___ Information
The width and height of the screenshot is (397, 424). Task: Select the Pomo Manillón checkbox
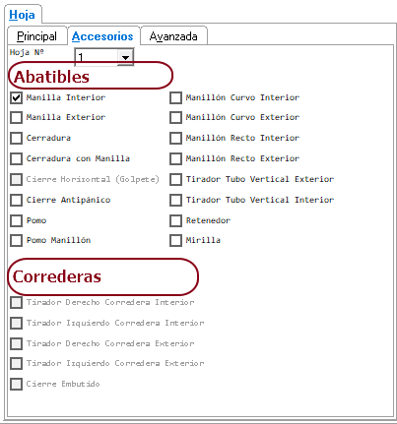(x=16, y=240)
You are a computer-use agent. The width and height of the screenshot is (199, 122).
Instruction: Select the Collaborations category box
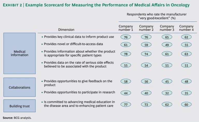[19, 87]
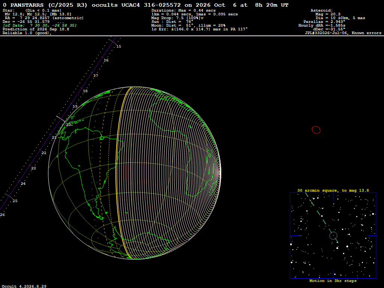Click hour marker 23 on path line
384x288 pixels.
click(x=33, y=168)
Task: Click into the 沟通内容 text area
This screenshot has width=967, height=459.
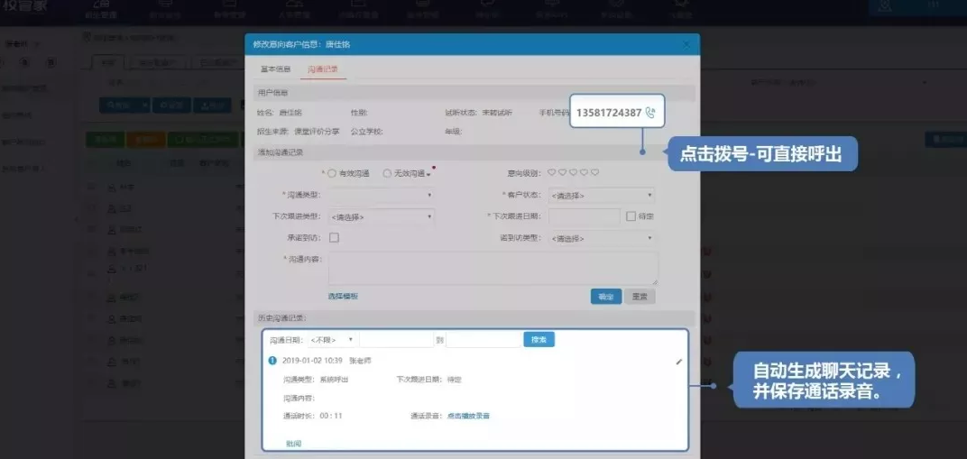Action: [x=493, y=269]
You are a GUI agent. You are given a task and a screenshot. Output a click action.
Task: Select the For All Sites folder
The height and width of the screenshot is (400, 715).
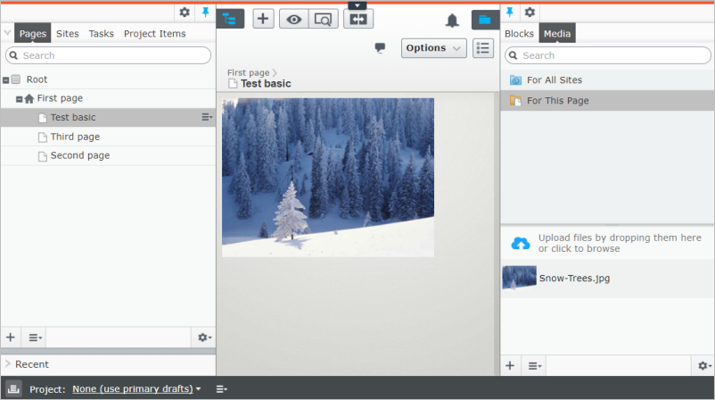[x=554, y=80]
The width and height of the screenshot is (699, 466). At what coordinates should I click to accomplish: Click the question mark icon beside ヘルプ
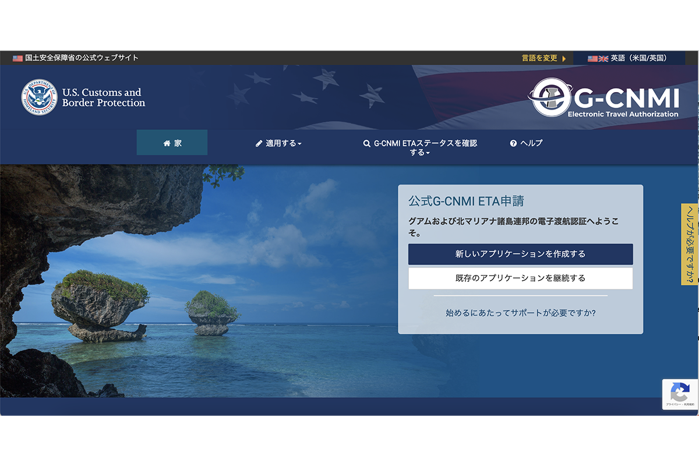point(513,143)
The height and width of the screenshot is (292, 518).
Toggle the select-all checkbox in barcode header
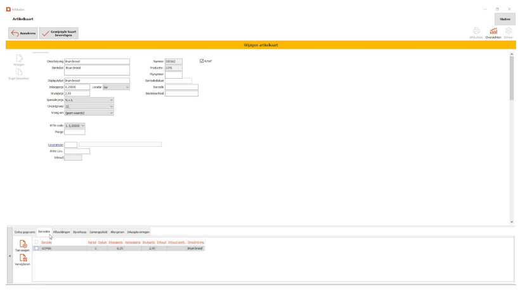pyautogui.click(x=36, y=242)
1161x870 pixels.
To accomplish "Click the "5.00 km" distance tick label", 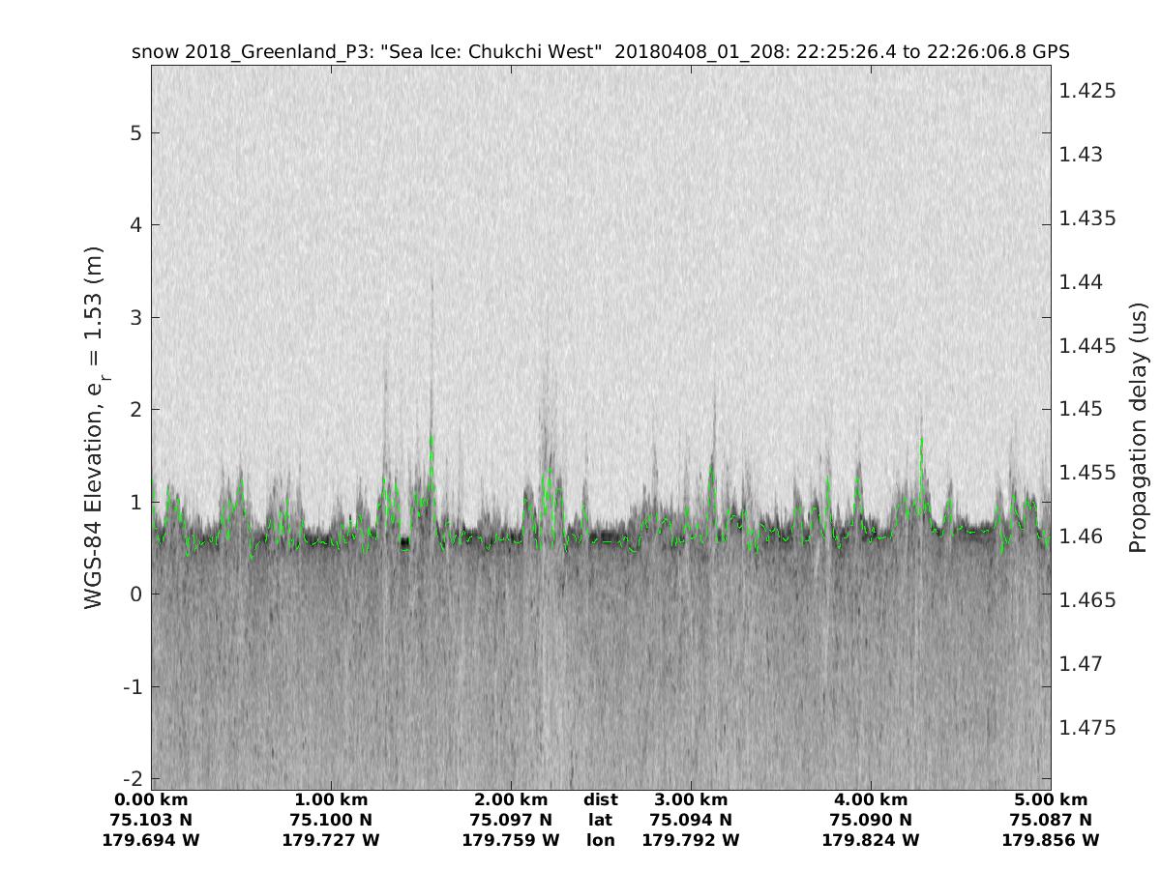I will [1051, 800].
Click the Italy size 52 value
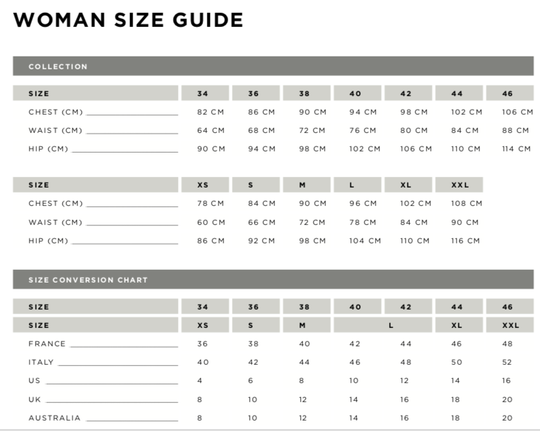Screen dimensions: 540x431 click(506, 362)
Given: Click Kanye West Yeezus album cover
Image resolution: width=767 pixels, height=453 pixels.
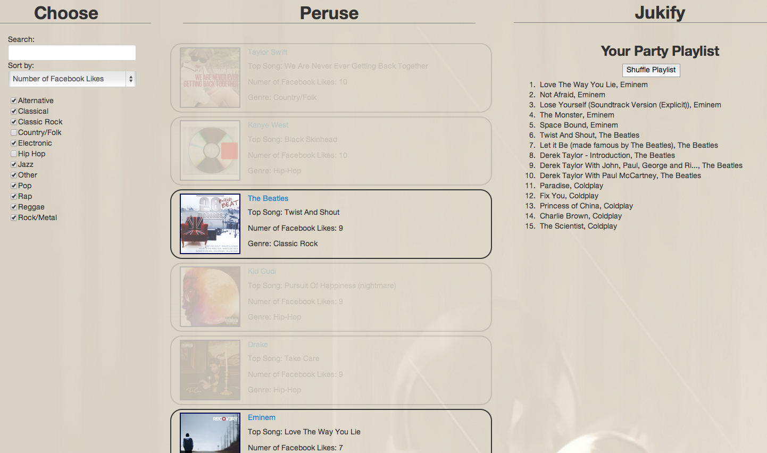Looking at the screenshot, I should pyautogui.click(x=210, y=150).
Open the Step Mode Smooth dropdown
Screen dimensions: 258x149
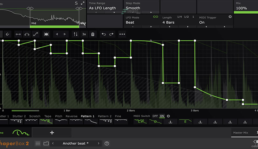coord(141,8)
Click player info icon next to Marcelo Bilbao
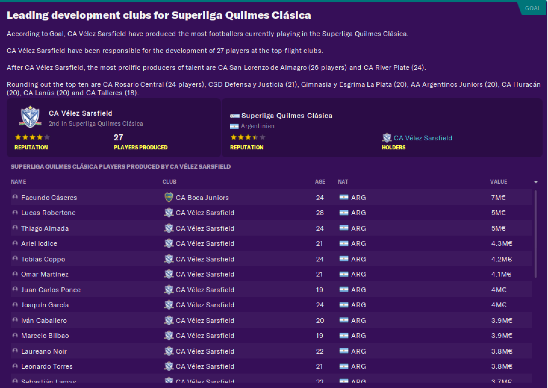The width and height of the screenshot is (548, 388). [15, 335]
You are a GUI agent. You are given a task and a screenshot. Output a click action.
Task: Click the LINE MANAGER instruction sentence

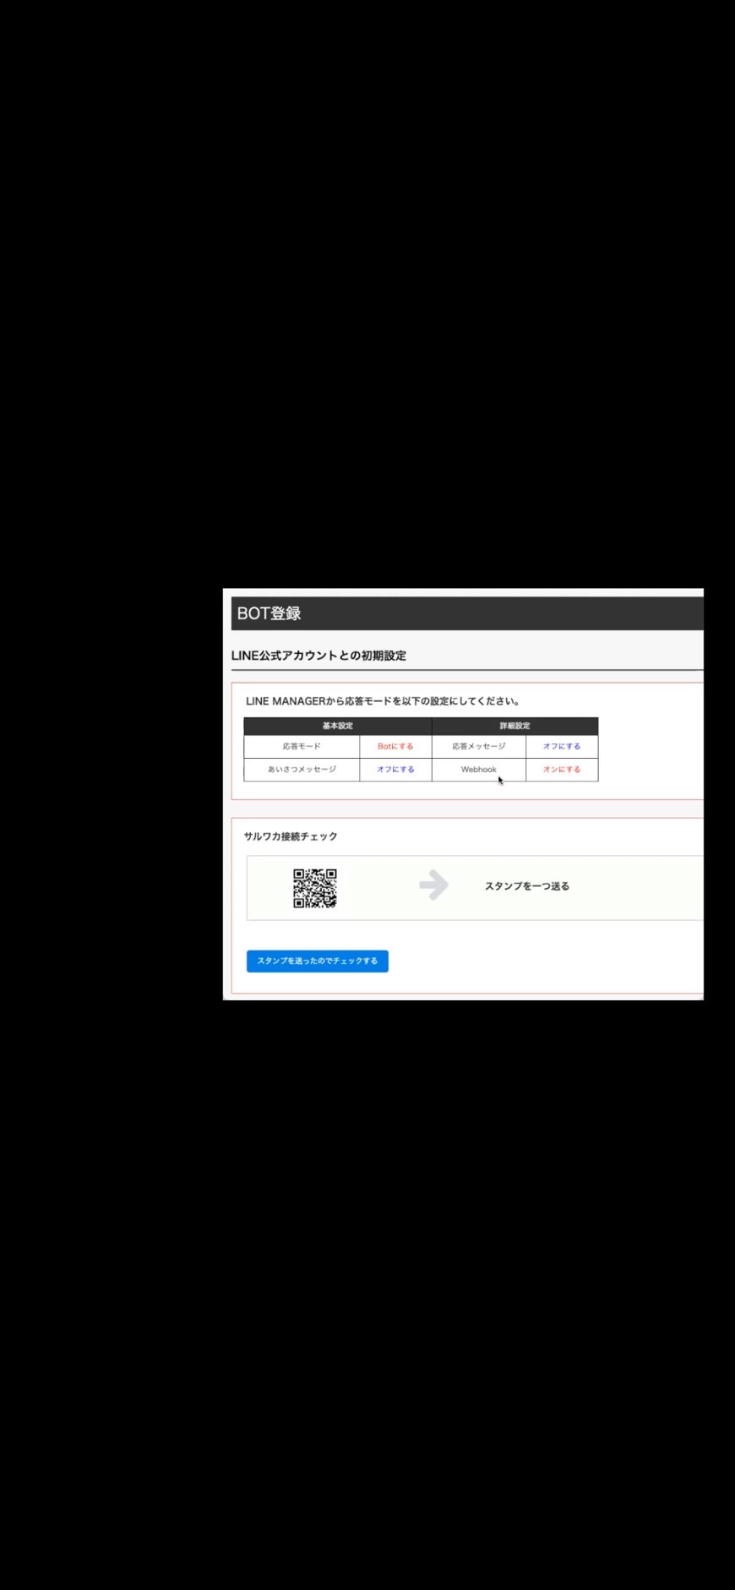pyautogui.click(x=384, y=701)
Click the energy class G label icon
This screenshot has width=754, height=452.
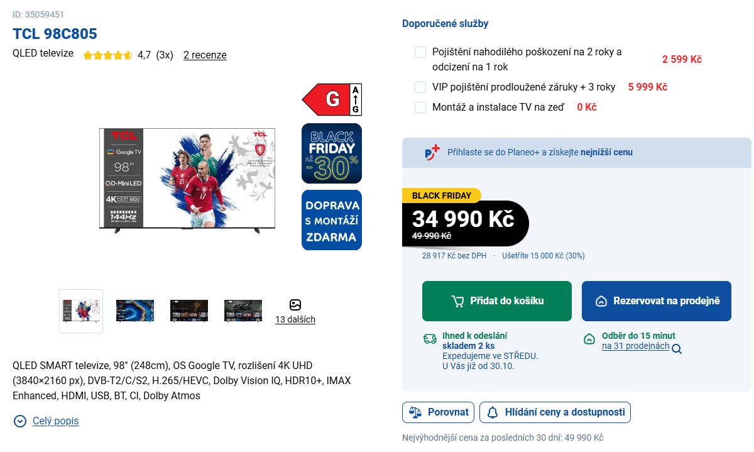(x=332, y=100)
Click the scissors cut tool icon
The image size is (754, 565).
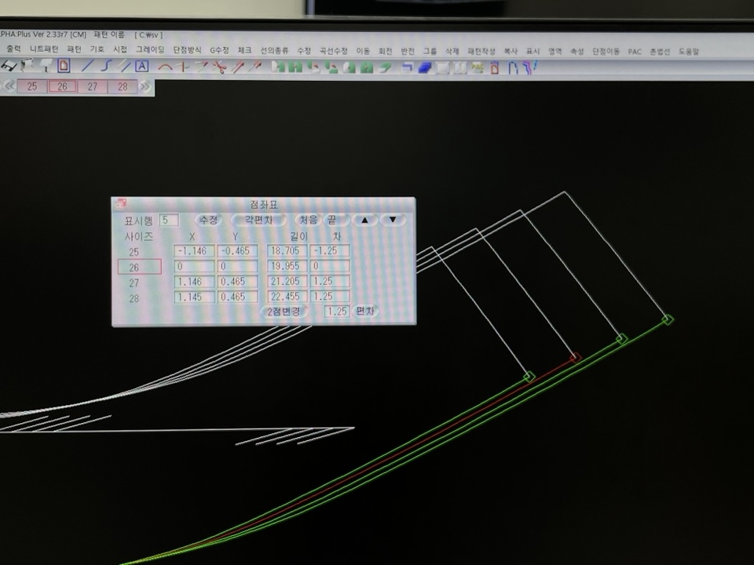pyautogui.click(x=219, y=67)
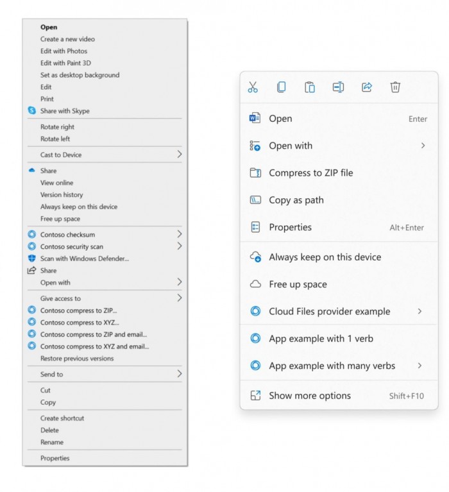Image resolution: width=449 pixels, height=492 pixels.
Task: Click the Rename icon in top row
Action: click(338, 87)

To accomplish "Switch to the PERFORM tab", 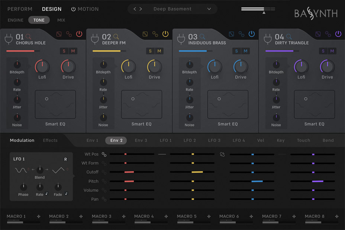I will pyautogui.click(x=20, y=9).
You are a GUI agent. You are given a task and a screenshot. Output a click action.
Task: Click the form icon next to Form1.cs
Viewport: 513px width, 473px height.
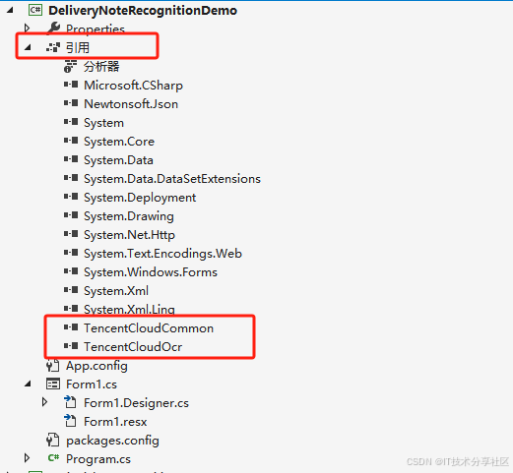pos(53,384)
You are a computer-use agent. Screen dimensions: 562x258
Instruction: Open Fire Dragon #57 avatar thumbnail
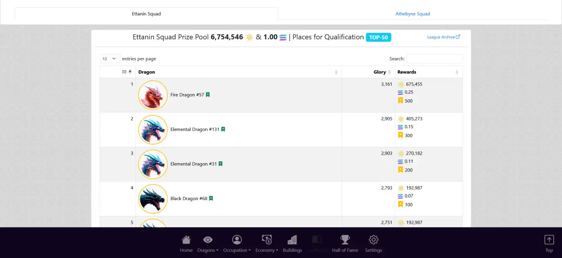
______
Only lines that hold the string "Open" belong in the answer, so copy every one of them from the records.

▶ Written answer
Open the Step Mode Smooth dropdown
Instruction: Open Fire Dragon #57 avatar thumbnail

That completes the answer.